===== GIVEN ENTRIES =====
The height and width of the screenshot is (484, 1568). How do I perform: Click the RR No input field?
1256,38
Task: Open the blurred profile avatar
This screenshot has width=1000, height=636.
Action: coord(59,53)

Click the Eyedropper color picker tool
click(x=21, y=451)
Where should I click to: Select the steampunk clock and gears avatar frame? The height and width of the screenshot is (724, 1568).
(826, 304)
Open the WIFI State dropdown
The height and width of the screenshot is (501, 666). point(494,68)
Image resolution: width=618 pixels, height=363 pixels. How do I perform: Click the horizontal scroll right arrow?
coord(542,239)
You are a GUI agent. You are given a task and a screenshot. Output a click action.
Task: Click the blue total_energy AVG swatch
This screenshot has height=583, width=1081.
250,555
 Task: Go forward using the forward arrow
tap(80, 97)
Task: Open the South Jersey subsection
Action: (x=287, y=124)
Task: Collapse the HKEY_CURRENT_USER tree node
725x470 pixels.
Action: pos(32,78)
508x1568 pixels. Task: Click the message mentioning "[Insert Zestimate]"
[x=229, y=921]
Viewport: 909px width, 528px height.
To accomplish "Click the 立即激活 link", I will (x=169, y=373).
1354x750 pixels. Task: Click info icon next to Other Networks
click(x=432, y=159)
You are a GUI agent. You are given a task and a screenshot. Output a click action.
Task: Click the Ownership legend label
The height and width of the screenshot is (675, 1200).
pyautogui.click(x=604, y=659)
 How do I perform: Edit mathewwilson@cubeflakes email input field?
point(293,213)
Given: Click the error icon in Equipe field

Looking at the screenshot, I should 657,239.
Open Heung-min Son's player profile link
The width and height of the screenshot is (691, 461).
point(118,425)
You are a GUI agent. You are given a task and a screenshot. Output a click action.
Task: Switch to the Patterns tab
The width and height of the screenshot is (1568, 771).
=====
HOW TO COMPLETE THIS TASK:
Give only how many lines above hold "profile".

TASK OUTPUT:
2